**Task**
Please print all of the entries, matching them exactly.

——————————

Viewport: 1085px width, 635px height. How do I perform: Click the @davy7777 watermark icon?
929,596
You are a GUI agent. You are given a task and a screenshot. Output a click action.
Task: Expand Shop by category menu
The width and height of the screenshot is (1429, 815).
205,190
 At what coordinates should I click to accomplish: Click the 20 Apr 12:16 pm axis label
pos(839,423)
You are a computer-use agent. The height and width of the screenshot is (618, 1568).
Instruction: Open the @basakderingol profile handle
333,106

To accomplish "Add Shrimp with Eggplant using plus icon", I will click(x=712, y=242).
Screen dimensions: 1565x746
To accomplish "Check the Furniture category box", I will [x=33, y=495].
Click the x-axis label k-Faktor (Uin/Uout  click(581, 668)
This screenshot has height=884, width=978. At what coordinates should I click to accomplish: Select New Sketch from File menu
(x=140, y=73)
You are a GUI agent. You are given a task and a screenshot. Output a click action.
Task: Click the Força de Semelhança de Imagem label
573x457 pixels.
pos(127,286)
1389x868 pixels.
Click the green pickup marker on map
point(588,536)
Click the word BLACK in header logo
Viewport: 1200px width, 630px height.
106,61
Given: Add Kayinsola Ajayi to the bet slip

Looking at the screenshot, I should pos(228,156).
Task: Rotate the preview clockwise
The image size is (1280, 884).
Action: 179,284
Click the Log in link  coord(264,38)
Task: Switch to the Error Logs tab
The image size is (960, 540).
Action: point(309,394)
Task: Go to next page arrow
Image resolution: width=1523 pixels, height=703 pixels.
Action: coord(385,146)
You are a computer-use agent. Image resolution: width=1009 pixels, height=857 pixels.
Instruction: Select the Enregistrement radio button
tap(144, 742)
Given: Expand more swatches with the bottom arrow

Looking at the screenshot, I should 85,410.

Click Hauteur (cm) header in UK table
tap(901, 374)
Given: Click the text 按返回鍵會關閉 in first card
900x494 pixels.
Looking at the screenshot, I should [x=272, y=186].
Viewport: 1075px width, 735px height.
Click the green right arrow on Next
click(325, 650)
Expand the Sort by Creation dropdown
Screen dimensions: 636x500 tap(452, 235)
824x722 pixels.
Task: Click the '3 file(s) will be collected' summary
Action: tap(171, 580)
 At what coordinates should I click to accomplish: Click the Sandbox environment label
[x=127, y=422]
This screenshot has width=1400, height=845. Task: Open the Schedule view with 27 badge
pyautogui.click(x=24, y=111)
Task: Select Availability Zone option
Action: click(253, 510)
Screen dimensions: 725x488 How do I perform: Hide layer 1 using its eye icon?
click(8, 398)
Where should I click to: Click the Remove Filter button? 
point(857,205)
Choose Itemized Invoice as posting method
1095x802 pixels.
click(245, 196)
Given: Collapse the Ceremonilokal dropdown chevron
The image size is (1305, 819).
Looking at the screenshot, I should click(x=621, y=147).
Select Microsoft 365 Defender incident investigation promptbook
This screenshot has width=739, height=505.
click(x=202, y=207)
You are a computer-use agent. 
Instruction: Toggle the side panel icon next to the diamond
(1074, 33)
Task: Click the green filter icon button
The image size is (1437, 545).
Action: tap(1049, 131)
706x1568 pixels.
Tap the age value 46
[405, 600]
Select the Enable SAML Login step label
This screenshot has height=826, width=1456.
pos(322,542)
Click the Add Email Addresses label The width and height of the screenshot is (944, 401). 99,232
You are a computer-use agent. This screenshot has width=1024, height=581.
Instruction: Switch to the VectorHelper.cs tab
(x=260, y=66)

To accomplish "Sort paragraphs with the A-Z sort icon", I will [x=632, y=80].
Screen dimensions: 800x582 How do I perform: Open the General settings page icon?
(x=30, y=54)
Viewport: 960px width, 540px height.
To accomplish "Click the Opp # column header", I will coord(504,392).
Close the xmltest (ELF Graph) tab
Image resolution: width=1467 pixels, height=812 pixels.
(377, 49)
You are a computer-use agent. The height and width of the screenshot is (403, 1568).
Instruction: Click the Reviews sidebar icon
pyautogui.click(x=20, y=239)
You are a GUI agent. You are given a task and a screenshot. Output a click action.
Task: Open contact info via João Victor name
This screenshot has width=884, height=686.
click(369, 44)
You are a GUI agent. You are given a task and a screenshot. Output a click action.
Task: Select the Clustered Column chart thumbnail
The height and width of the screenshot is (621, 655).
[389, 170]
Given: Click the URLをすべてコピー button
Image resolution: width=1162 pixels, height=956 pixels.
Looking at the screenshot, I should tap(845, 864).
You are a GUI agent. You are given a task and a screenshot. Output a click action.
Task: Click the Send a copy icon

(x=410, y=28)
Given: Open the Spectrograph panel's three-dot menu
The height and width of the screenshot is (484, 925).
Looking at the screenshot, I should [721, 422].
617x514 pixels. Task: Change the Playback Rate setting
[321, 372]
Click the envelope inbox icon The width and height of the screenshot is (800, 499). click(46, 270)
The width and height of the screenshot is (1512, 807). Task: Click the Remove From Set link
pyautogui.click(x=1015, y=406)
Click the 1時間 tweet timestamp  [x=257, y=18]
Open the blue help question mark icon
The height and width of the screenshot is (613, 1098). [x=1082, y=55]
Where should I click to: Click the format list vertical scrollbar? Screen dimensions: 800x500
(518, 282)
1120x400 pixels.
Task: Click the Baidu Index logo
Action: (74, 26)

——————————

**Expected answer**
Viewport: 1085px width, 635px height. How do I perform: Click the @davy7777 watermark icon?
929,596
You are a GUI agent. You are given a task and a screenshot. Output a click action.
Task: Expand Shop by category menu
The width and height of the screenshot is (1429, 815).
205,190
 At what coordinates should I click to accomplish: Click the 20 Apr 12:16 pm axis label
pos(839,423)
You are a computer-use agent. The height and width of the screenshot is (618, 1568).
Instruction: Open the @basakderingol profile handle
333,106

To accomplish "Add Shrimp with Eggplant using plus icon", I will click(x=712, y=242).
Screen dimensions: 1565x746
To accomplish "Check the Furniture category box", I will [x=33, y=495].
Click the x-axis label k-Faktor (Uin/Uout  click(581, 668)
This screenshot has height=884, width=978. At what coordinates should I click to accomplish: Select New Sketch from File menu
(x=140, y=73)
You are a GUI agent. You are given a task and a screenshot. Output a click action.
Task: Click the Força de Semelhança de Imagem label
573x457 pixels.
pos(127,286)
1389x868 pixels.
Click the green pickup marker on map
point(588,536)
Click the word BLACK in header logo
Viewport: 1200px width, 630px height.
106,61
Given: Add Kayinsola Ajayi to the bet slip

Looking at the screenshot, I should pos(228,156).
Task: Rotate the preview clockwise
The image size is (1280, 884).
Action: 179,284
Click the Log in link  coord(264,38)
Task: Switch to the Error Logs tab
The image size is (960, 540).
Action: point(309,394)
Task: Go to next page arrow
Image resolution: width=1523 pixels, height=703 pixels.
Action: coord(385,146)
You are a computer-use agent. Image resolution: width=1009 pixels, height=857 pixels.
Instruction: Select the Enregistrement radio button
tap(144, 742)
Given: Expand more swatches with the bottom arrow

Looking at the screenshot, I should 85,410.

Click Hauteur (cm) header in UK table
tap(901, 374)
Given: Click the text 按返回鍵會關閉 in first card
900x494 pixels.
Looking at the screenshot, I should [x=272, y=186].
Viewport: 1075px width, 735px height.
Click the green right arrow on Next
click(325, 650)
Expand the Sort by Creation dropdown
Screen dimensions: 636x500 tap(452, 235)
824x722 pixels.
Task: Click the '3 file(s) will be collected' summary
Action: tap(171, 580)
 At what coordinates should I click to accomplish: Click the Sandbox environment label
[x=127, y=422]
This screenshot has width=1400, height=845. Task: Open the Schedule view with 27 badge
pyautogui.click(x=24, y=111)
Task: Select Availability Zone option
Action: click(253, 510)
Screen dimensions: 725x488 How do I perform: Hide layer 1 using its eye icon?
click(8, 398)
Where should I click to: Click the Remove Filter button? 
point(857,205)
Choose Itemized Invoice as posting method
1095x802 pixels.
click(245, 196)
Given: Collapse the Ceremonilokal dropdown chevron
The image size is (1305, 819).
Looking at the screenshot, I should click(x=621, y=147).
Select Microsoft 365 Defender incident investigation promptbook
This screenshot has width=739, height=505.
click(x=202, y=207)
You are a computer-use agent. 
Instruction: Toggle the side panel icon next to the diamond
(1074, 33)
Task: Click the green filter icon button
The image size is (1437, 545).
Action: tap(1049, 131)
706x1568 pixels.
Tap the age value 46
[405, 600]
Select the Enable SAML Login step label
This screenshot has height=826, width=1456.
pos(322,542)
Click the Add Email Addresses label The width and height of the screenshot is (944, 401). 99,232
You are a computer-use agent. This screenshot has width=1024, height=581.
Instruction: Switch to the VectorHelper.cs tab
(x=260, y=66)

To accomplish "Sort paragraphs with the A-Z sort icon", I will [x=632, y=80].
Screen dimensions: 800x582 How do I perform: Open the General settings page icon?
(x=30, y=54)
Viewport: 960px width, 540px height.
To accomplish "Click the Opp # column header", I will coord(504,392).
Close the xmltest (ELF Graph) tab
Image resolution: width=1467 pixels, height=812 pixels.
(377, 49)
You are a computer-use agent. The height and width of the screenshot is (403, 1568).
Instruction: Click the Reviews sidebar icon
pyautogui.click(x=20, y=239)
You are a GUI agent. You are given a task and a screenshot. Output a click action.
Task: Open contact info via João Victor name
This screenshot has width=884, height=686.
click(369, 44)
You are a GUI agent. You are given a task and a screenshot. Output a click action.
Task: Select the Clustered Column chart thumbnail
The height and width of the screenshot is (621, 655).
[389, 170]
Given: Click the URLをすべてコピー button
Image resolution: width=1162 pixels, height=956 pixels.
Looking at the screenshot, I should tap(845, 864).
You are a GUI agent. You are given a task and a screenshot. Output a click action.
Task: Click the Send a copy icon

(x=410, y=28)
Given: Open the Spectrograph panel's three-dot menu
The height and width of the screenshot is (484, 925).
Looking at the screenshot, I should [721, 422].
617x514 pixels. Task: Change the Playback Rate setting
[321, 372]
Click the envelope inbox icon The width and height of the screenshot is (800, 499). click(46, 270)
The width and height of the screenshot is (1512, 807). Task: Click the Remove From Set link
pyautogui.click(x=1015, y=406)
Click the 1時間 tweet timestamp  [x=257, y=18]
Open the blue help question mark icon
The height and width of the screenshot is (613, 1098). [x=1082, y=55]
Where should I click to: Click the format list vertical scrollbar? Screen dimensions: 800x500
(518, 282)
1120x400 pixels.
Task: Click the Baidu Index logo
Action: (74, 26)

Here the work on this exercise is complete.